4.1.1.2 Licorice glycosides

Glycyrrhizin is a dihydroflavonoid extracted from Gancao, which has a variety of pharmacological effects, including antidepressant, anti-inflammatory, antitumor, and cardiovascular protection.

It was found (203), that glycyrrhizin reduced myocardial fiber alignment disorders, inflammatory cell infiltration, and collagen deposition, thereby improving myocardial fibrosis. Liguiritigenin significantly reduced collagen I, collagen III, TGF-β1, MMP-9, α-smooth muscle actin (α-SMA), CCL5, p-NF-κB, TNF-α, and IL-6 expression by inhibiting the expression of CC motif chemokine ligand 5 (CCL5) and NF-κB pathway. Another study (204) also reported that Liquiritin attenuated myocardial fibrosis by reducing the expression of type I collagen, type II collagen, MMP-9, and α-SMA. In addition, another study showed that liquiritin reduced the release of inflammatory cytokines and phosphorylation of NF-κB by inhibiting the IKKα/IκBα signaling pathway.

4.1.1.3 Mangiferin

Mangiferin is a diphenylpyranone flavonoid, which not only exists in mango, but also in a variety of natural medicine, such as Han Lian Cao, Long Dan Cao, Gou Teng, Ban Lan Gen, Ci Wu Jia Ye, and Zhi Mu. It has a variety of beneficial effects such as anti-tumor, immunomodulation, antioxidant, and anti-inflammatory.

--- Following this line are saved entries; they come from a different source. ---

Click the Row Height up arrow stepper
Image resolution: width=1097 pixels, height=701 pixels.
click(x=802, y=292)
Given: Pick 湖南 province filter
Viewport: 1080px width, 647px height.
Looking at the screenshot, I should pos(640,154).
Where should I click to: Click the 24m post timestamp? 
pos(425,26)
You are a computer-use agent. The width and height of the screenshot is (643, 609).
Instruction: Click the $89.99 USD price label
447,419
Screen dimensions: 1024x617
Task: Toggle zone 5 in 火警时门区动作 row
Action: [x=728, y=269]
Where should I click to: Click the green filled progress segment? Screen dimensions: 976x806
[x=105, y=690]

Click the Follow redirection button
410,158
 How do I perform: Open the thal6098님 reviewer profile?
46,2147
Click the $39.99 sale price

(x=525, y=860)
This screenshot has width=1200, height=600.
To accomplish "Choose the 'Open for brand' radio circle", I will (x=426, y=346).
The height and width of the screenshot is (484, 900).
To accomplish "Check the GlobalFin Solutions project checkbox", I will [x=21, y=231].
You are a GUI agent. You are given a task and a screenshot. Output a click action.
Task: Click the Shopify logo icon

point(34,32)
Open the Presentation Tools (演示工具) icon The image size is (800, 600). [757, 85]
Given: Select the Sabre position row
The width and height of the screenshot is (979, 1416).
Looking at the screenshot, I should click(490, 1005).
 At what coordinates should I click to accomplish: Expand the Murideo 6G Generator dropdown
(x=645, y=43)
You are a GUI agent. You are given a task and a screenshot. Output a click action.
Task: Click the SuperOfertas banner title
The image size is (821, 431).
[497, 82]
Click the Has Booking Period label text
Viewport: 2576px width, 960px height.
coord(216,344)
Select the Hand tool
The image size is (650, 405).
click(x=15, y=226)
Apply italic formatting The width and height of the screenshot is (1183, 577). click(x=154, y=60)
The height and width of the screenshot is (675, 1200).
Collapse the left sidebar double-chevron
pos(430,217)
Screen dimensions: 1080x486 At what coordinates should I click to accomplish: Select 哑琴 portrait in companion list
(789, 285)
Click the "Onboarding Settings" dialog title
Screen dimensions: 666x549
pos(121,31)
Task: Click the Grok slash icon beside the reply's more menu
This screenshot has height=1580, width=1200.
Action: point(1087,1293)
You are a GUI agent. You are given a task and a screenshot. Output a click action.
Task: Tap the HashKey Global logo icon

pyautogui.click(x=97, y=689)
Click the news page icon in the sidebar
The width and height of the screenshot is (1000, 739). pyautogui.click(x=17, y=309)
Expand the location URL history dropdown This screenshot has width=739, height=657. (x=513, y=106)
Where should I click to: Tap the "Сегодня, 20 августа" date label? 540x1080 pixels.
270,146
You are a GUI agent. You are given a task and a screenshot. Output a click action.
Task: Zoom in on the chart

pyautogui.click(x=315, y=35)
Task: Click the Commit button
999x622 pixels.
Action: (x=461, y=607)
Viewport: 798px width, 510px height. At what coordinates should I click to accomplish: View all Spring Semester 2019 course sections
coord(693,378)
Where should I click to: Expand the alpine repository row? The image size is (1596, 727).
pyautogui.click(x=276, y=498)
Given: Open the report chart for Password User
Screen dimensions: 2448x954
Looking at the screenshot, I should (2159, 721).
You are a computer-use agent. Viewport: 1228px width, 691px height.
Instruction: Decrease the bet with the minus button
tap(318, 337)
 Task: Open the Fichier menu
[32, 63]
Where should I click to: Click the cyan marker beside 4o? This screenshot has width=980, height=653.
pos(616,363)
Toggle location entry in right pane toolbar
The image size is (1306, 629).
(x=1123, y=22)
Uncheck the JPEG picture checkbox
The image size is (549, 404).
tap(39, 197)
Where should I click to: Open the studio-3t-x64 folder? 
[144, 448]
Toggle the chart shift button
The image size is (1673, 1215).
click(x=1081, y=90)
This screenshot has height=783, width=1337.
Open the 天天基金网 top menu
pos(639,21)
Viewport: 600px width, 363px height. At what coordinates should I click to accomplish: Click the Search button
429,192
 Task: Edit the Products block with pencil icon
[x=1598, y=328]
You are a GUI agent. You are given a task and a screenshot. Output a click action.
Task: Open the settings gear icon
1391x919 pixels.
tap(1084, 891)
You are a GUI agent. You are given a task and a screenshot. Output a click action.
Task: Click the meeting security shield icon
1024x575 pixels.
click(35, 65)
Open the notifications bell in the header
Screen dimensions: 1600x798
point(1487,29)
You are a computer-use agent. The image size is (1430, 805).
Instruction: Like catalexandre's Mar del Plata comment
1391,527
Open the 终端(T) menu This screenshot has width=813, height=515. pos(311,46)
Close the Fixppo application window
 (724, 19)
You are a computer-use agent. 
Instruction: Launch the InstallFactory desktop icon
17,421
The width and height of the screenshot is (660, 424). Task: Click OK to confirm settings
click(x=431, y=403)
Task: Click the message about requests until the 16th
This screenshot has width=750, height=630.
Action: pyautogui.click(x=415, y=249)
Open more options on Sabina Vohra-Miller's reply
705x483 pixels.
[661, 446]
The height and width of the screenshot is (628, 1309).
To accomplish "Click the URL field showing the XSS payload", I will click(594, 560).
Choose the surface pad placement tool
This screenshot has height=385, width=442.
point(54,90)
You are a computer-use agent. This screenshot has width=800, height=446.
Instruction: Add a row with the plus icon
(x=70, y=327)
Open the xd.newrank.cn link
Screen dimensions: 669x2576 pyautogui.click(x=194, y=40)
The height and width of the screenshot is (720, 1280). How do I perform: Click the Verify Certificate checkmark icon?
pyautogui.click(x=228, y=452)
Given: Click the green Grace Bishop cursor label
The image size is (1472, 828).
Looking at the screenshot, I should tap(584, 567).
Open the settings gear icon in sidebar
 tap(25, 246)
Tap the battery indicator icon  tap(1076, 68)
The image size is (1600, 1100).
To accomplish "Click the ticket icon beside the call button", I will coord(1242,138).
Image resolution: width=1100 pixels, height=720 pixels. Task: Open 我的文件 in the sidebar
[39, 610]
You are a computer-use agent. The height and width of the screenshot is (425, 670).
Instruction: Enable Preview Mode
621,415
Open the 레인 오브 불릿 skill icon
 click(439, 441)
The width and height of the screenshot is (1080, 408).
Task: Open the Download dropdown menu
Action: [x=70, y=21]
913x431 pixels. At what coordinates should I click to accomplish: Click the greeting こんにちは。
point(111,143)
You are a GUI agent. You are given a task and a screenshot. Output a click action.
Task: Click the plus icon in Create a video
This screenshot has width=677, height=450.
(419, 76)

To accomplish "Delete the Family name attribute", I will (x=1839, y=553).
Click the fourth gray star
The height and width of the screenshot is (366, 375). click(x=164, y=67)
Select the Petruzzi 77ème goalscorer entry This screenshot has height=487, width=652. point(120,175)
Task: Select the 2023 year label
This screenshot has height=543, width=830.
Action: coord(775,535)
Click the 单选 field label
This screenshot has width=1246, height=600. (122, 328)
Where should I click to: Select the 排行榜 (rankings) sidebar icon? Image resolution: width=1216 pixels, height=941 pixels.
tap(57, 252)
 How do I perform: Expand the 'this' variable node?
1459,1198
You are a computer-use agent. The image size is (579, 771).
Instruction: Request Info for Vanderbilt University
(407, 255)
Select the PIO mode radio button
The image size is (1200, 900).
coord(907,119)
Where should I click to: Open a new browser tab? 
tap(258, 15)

Mangiferin inhibits cardiac collagen deposition while decreasing the levels of cardiac inflammatory cytokines, including IL-1β, IL-6, and TNF-α, as well as the expression of TGF-β1, p-p38, p-MAPK-activated protein kinase 2 (MK2), collagen I (Col-I), collagen III (Col-III) and α-SMA. This suggests that mangiferin inhibits the D-galactose-induced cardiac pro-fibrotic TGF-β1/p38/MK2 signaling pathway, thereby ameliorating cardiac fibrosis (205). Mangiferin inhibits macrophage-associated cytokines, including CD68, monocyte chemotactic protein-1, and TGF-β1, thereby attenuating fructose-induced cardiac interstitial fibrosis (206). Mangiferin also inhibits the p38 MAPK cascade, reducing apoptosis and fibrosis during myocardial remodeling (207). Mangiferin reduces the levels of pro-inflammatory cytokines, pro-apoptotic proteins, and TGF-β, as well as the phosphorylation of p38, thereby alleviating myocardial fibrosis in rats with myocardial ischemia-reperfusion injury (208). In addition, mangiferin reduced the number of inflammatory cells and the area of fibrosis in doxorubicin-induced cardiotoxicity rats (209).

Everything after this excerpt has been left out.